La modélisation d’un objet réel crée numériquement, ne nous donne plus à voir une simple manipulation mais notre comportement face à celui-ci.Ceci gràce à un travail de traduction, de réécriture. Le corps numérique, porte en lui cette notion de « comportement » , l’attitude du spectateur face à l’appareil. La place du spectateur face à l’écran, permet de le faire se questionner sur sa manipulation et sur les enjeux de celle-ci. Cet artifice face au corps, sollicite la main au profil de l’optique, mais marque son passage par la trace de sa manipulation. L’empreinte, la trace du corps spectateur, doit être recréée dans un processus qui simule la manipulation d’un objet réel. La mise en action de notre corps et de notre regard sur l’œuvre, doit mettre en avant la résistance du corps face à l’appropriation de l’objet présenté. Entre media et intégration du media, la distance entre réel et virtuel se réduit. Notre décision doit être l’objet en question, l’œuvre donne au spectateur du recul sur son propre corps. Il se doit de considérer l’objet comme un corps unique, reconsidérer l’unicité de l’œuvre. Le spectateur ne peut alors donc pas se développer dans un espace libre de toutes décisions, où l‘on ne ferait que satisfaire son corps d’une appropriation supplémentaire.
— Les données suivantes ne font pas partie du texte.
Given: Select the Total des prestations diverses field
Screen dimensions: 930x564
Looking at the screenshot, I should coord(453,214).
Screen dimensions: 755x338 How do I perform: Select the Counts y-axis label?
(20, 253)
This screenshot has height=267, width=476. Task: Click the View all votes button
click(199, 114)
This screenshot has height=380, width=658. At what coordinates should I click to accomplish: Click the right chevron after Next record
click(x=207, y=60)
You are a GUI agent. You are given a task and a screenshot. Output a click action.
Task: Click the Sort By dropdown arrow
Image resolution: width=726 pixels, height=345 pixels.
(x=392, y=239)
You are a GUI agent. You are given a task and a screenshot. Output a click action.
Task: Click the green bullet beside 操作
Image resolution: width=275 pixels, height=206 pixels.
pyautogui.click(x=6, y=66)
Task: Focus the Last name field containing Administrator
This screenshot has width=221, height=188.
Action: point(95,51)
Emboîtement /Réécriture /Traduction.

Pour répondre à la problématique de transposition du réel au virtuel , il faut recréer le système de manipulation d’un objet faisant partie de notre quotidien. Les gestes que l’on effectue sur celui-ci nous sont simples, et semblent désuets. Cependant il entre dans un processus mettant en scène notre corps, et le passage d’un état à un autre. D’une image à une autre. On revient sur son contenu sans se soucier de la trace que l’on laisse sur celui-ci. L’objet dont je veux faire référence est le livre, ou plus précisément un livre photographique. Il contient en lui la marque de notre société. Il présente son action, de page en page il est consommé, ingéré. Il présente le déplacement d’une chose à une autre. Tourner la page signifie son passé, son oubli. Cependant on peut toujours revenir sur celui-ci. Le redécouvrir une nouvelle fois. La réflexion sur ce phénomène engage de proposer un cas différent et inverser le système L’enjeu est alors de mettre en avant , dans cet objet sans aucune prétention , la trace de sa manipulation. De prétendre à l’unicité de l’œuvre, et de contenir en sa manipulation l’enjeu de sa découverte.
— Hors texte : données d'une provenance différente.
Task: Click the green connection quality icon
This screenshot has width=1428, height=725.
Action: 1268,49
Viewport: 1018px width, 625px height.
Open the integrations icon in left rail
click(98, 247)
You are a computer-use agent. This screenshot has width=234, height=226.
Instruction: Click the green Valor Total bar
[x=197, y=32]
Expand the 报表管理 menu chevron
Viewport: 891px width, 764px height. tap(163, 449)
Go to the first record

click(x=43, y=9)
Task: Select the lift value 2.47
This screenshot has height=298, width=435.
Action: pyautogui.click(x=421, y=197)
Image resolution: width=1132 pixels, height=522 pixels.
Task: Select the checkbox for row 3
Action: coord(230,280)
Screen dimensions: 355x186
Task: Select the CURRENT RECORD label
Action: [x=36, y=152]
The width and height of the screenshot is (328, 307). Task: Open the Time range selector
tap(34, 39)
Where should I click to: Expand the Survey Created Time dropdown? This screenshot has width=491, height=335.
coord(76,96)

. Dans un premier temps j’ai réalisé un livre dans lequel est intégré à chaque page un dessin réalisé sur une surface sensible à la lumière. Ce qui signifie que lorsque l’on tourne les pages de ce livre, les dessins au contact de la lumière, disparaissent grâce au procédé chimique utilisé. Ces dessins ne peuvent perdurer que dans l’ombre, à l’abri de notre manipulation. Il fait état de 2 notions :retrouver l’unicité de l’œuvre, perdue depuis l‘apparition de la photographie et des techniques permettant la reproductibilité, l‘ère machine, mais aussi de mettre en avant le comportement du corps face à cette première notion . Une réflexion sur l’enjeu de notre appropriation du « Tout ». Les représentations qu‘il renferme, sont des portraits que la mort a fait disparaître. Le processus est filmé, page par page, les dessins sont alors détruits lors de l’enregistrement vidéo, faisant office de premier emboîtement :disparition dans la disparition. Le système présente ce qui est représenté.
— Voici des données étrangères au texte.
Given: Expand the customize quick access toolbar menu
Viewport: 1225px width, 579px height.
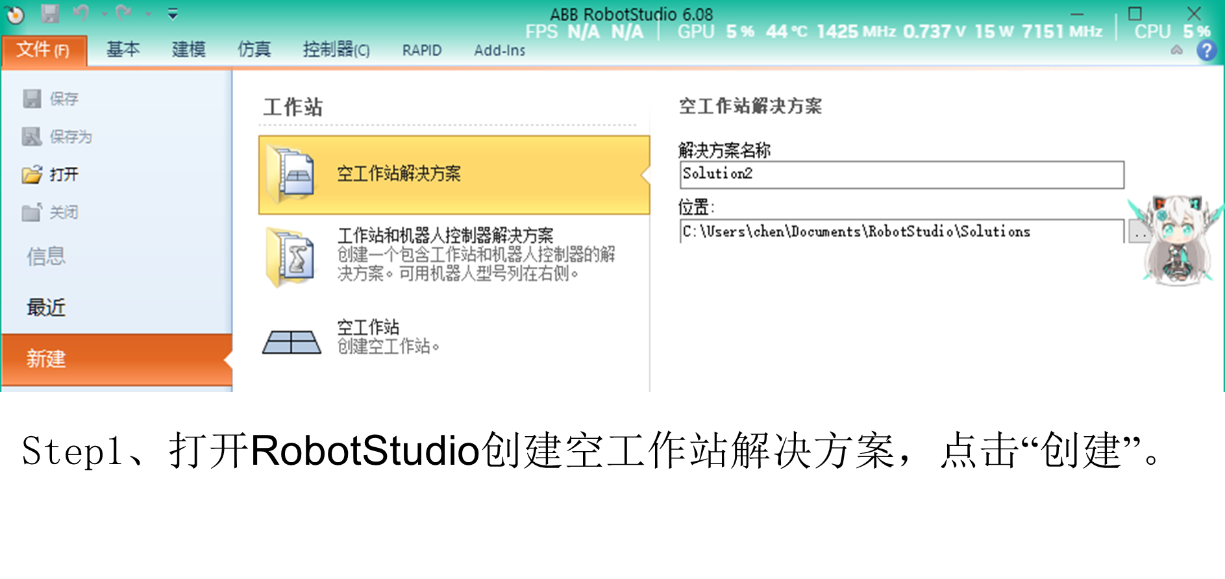Looking at the screenshot, I should point(173,14).
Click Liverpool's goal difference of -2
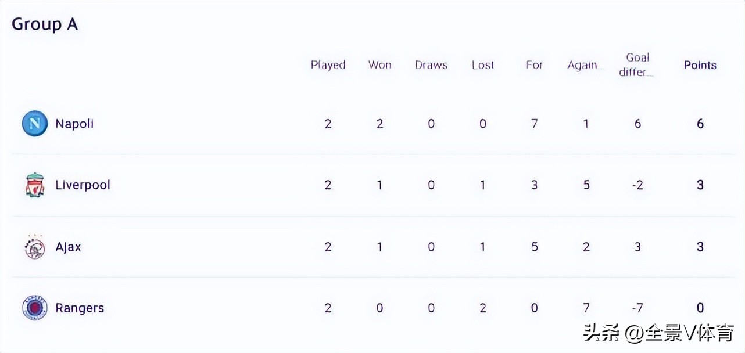Screen dimensions: 745x353 637,185
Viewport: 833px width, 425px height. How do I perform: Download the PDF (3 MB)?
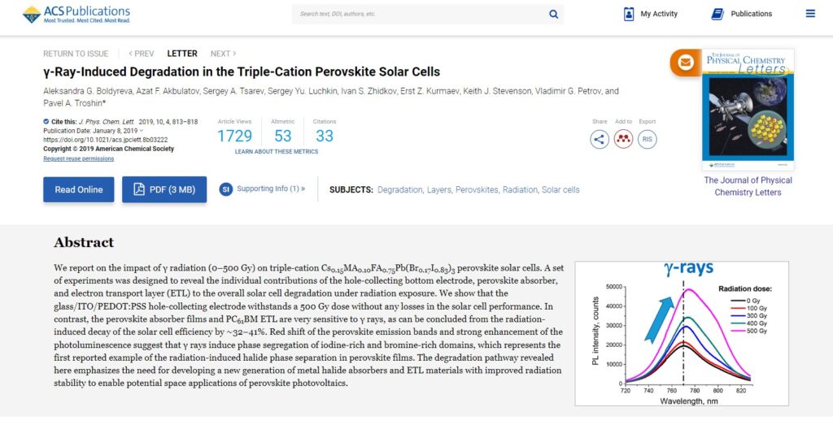click(x=164, y=189)
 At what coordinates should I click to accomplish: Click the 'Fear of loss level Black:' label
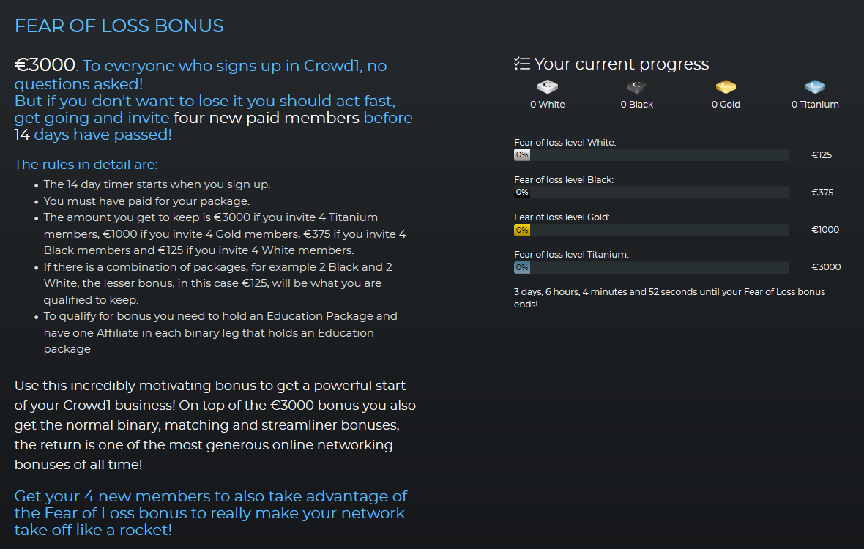564,180
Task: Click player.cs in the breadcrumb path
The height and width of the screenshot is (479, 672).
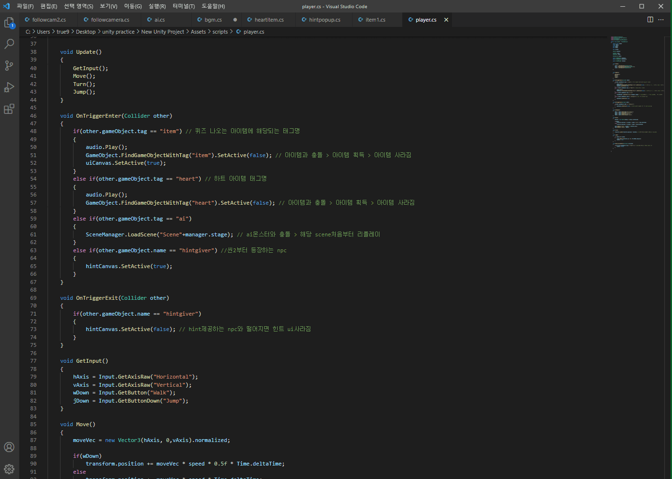Action: pyautogui.click(x=254, y=32)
L’objet numérique nous rend compte de ce phénomène en proposant la lecture d’un objet vidéo, reprenant l’évolution de l’objet réel. Il utilise le système vidéographique comme représentation et présentation de l’objet livre Cet enregistrement est alors la seule trace du livre utilisé, et des dessins qu’il contenait. L’objet numérique réalisé, ne contient pas un simple enregistrement linéaire de l’objet. L’enregistrement qu’il en a été fait se compose en trois temps, donc de trois vidéos différentes. La première, montre l’enchaînement des pages, de la première à la dernière, et la disparition des dessins. La seconde , est une lecture de la dernière à la première page, montrant les dessins déjà effacés. La troisième, est encore la lecture de la première à la dernière page mais montrant la marque de l’effacement des représentations.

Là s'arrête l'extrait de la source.